→ Action item: Output every record precisely.

→ Data:
- - -

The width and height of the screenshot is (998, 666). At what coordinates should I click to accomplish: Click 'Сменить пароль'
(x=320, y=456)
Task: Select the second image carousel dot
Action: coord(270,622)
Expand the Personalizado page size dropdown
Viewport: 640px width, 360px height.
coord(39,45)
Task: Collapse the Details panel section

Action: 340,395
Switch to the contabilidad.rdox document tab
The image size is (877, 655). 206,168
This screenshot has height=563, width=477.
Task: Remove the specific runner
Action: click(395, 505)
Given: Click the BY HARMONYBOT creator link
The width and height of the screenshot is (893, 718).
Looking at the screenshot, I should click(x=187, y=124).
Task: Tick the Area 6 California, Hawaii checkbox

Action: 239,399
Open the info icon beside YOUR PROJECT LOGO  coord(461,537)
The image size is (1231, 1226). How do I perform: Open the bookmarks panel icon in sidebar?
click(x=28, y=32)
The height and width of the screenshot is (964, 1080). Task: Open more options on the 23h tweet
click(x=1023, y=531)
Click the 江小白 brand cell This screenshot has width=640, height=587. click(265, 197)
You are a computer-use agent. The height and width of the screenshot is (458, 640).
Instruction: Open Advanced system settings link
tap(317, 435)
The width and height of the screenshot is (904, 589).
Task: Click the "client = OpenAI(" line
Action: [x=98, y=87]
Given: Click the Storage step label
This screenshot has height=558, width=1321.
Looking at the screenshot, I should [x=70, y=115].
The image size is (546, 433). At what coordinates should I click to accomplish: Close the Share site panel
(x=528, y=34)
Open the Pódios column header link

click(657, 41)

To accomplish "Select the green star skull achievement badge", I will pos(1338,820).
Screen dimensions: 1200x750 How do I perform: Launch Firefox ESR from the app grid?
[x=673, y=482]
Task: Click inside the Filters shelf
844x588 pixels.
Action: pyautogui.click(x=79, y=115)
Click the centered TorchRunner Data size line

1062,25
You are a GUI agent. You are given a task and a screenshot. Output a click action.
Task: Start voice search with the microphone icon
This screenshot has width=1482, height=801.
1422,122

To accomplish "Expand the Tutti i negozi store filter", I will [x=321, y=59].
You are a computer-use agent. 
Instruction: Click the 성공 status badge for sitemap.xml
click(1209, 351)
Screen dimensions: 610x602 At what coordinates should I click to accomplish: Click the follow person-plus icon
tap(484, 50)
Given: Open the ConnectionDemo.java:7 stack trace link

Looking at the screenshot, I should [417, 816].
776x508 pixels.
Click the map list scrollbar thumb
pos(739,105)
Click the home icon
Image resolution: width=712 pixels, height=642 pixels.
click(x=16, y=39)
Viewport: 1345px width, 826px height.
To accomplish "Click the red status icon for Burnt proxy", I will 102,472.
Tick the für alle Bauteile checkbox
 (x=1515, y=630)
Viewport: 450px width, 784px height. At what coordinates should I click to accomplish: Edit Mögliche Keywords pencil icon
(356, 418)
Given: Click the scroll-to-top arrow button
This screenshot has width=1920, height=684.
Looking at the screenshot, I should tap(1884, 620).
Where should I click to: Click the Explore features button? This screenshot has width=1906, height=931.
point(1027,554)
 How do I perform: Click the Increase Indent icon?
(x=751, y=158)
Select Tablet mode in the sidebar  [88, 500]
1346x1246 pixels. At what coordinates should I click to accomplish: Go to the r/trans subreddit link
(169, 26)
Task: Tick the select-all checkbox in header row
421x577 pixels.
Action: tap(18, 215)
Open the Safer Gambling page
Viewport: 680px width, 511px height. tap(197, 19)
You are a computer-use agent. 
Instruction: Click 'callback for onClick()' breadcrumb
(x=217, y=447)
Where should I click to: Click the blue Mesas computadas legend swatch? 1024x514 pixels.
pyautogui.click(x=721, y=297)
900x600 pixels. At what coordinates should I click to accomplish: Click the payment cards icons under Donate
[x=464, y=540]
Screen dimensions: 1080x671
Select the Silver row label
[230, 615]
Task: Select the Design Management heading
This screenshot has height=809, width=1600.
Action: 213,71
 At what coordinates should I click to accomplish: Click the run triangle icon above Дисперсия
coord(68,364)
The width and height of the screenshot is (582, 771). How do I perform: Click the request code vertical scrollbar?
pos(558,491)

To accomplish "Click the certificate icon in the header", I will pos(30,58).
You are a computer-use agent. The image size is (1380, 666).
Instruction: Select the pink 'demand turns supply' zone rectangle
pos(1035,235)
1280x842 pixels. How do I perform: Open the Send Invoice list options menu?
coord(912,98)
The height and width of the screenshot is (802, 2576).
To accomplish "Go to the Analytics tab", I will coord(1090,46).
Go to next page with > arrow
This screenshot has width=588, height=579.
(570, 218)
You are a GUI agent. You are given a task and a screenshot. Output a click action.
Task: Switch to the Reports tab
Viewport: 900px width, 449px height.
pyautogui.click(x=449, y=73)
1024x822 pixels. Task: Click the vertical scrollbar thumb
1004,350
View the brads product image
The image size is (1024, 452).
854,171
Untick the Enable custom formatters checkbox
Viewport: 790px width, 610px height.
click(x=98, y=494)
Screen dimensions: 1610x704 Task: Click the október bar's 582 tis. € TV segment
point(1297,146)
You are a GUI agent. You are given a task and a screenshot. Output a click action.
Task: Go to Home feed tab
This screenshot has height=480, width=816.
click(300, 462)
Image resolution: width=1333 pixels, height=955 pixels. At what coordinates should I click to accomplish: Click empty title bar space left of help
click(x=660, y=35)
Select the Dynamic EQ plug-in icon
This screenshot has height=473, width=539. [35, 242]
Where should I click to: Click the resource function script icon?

- - -

→ Finished task:
The width and height of the screenshot is (998, 666). At what coordinates should I click to accomplish: Click 'Сменить пароль'
(x=320, y=456)
Task: Select the second image carousel dot
Action: coord(270,622)
Expand the Personalizado page size dropdown
Viewport: 640px width, 360px height.
coord(39,45)
Task: Collapse the Details panel section

Action: 340,395
Switch to the contabilidad.rdox document tab
The image size is (877, 655). 206,168
This screenshot has height=563, width=477.
Task: Remove the specific runner
Action: click(395, 505)
Given: Click the BY HARMONYBOT creator link
The width and height of the screenshot is (893, 718).
Looking at the screenshot, I should click(x=187, y=124).
Task: Tick the Area 6 California, Hawaii checkbox

Action: 239,399
Open the info icon beside YOUR PROJECT LOGO  coord(461,537)
The image size is (1231, 1226). How do I perform: Open the bookmarks panel icon in sidebar?
click(x=28, y=32)
The height and width of the screenshot is (964, 1080). Task: Open more options on the 23h tweet
click(x=1023, y=531)
Click the 江小白 brand cell This screenshot has width=640, height=587. click(265, 197)
You are a computer-use agent. The height and width of the screenshot is (458, 640).
Instruction: Open Advanced system settings link
tap(317, 435)
The width and height of the screenshot is (904, 589).
Task: Click the "client = OpenAI(" line
Action: [x=98, y=87]
Given: Click the Storage step label
This screenshot has height=558, width=1321.
Looking at the screenshot, I should [x=70, y=115].
The image size is (546, 433). At what coordinates should I click to accomplish: Close the Share site panel
(x=528, y=34)
Open the Pódios column header link

click(657, 41)

To accomplish "Select the green star skull achievement badge", I will pos(1338,820).
Screen dimensions: 1200x750 How do I perform: Launch Firefox ESR from the app grid?
[x=673, y=482]
Task: Click inside the Filters shelf
844x588 pixels.
Action: pyautogui.click(x=79, y=115)
Click the centered TorchRunner Data size line

1062,25
You are a GUI agent. You are given a task and a screenshot. Output a click action.
Task: Start voice search with the microphone icon
This screenshot has width=1482, height=801.
1422,122

To accomplish "Expand the Tutti i negozi store filter", I will [x=321, y=59].
You are a computer-use agent. 
Instruction: Click the 성공 status badge for sitemap.xml
click(1209, 351)
Screen dimensions: 610x602 At what coordinates should I click to accomplish: Click the follow person-plus icon
tap(484, 50)
Given: Open the ConnectionDemo.java:7 stack trace link

Looking at the screenshot, I should [417, 816].
776x508 pixels.
Click the map list scrollbar thumb
pos(739,105)
Click the home icon
Image resolution: width=712 pixels, height=642 pixels.
click(x=16, y=39)
Viewport: 1345px width, 826px height.
To accomplish "Click the red status icon for Burnt proxy", I will 102,472.
Tick the für alle Bauteile checkbox
 (x=1515, y=630)
Viewport: 450px width, 784px height. At what coordinates should I click to accomplish: Edit Mögliche Keywords pencil icon
(356, 418)
Given: Click the scroll-to-top arrow button
This screenshot has width=1920, height=684.
Looking at the screenshot, I should tap(1884, 620).
Where should I click to: Click the Explore features button? This screenshot has width=1906, height=931.
point(1027,554)
 How do I perform: Click the Increase Indent icon?
(x=751, y=158)
Select Tablet mode in the sidebar  [88, 500]
1346x1246 pixels. At what coordinates should I click to accomplish: Go to the r/trans subreddit link
(169, 26)
Task: Tick the select-all checkbox in header row
421x577 pixels.
Action: tap(18, 215)
Open the Safer Gambling page
Viewport: 680px width, 511px height. tap(197, 19)
You are a computer-use agent. 
Instruction: Click 'callback for onClick()' breadcrumb
(x=217, y=447)
Where should I click to: Click the blue Mesas computadas legend swatch? 1024x514 pixels.
pyautogui.click(x=721, y=297)
900x600 pixels. At what coordinates should I click to accomplish: Click the payment cards icons under Donate
[x=464, y=540]
Screen dimensions: 1080x671
Select the Silver row label
[230, 615]
Task: Select the Design Management heading
This screenshot has height=809, width=1600.
Action: 213,71
 At what coordinates should I click to accomplish: Click the run triangle icon above Дисперсия
coord(68,364)
The width and height of the screenshot is (582, 771). How do I perform: Click the request code vertical scrollbar?
pos(558,491)

To accomplish "Click the certificate icon in the header", I will pos(30,58).
You are a computer-use agent. The image size is (1380, 666).
Instruction: Select the pink 'demand turns supply' zone rectangle
pos(1035,235)
1280x842 pixels. How do I perform: Open the Send Invoice list options menu?
coord(912,98)
The height and width of the screenshot is (802, 2576).
To accomplish "Go to the Analytics tab", I will coord(1090,46).
Go to next page with > arrow
This screenshot has width=588, height=579.
(570, 218)
You are a GUI agent. You are given a task and a screenshot. Output a click action.
Task: Switch to the Reports tab
Viewport: 900px width, 449px height.
pyautogui.click(x=449, y=73)
1024x822 pixels. Task: Click the vertical scrollbar thumb
1004,350
View the brads product image
The image size is (1024, 452).
854,171
Untick the Enable custom formatters checkbox
Viewport: 790px width, 610px height.
click(x=98, y=494)
Screen dimensions: 1610x704 Task: Click the október bar's 582 tis. € TV segment
point(1297,146)
You are a GUI agent. You are given a task and a screenshot. Output a click action.
Task: Go to Home feed tab
This screenshot has height=480, width=816.
click(300, 462)
Image resolution: width=1333 pixels, height=955 pixels. At what coordinates should I click to accomplish: Click empty title bar space left of help
click(x=660, y=35)
Select the Dynamic EQ plug-in icon
This screenshot has height=473, width=539. [35, 242]
Where should I click to: Click the resource function script icon?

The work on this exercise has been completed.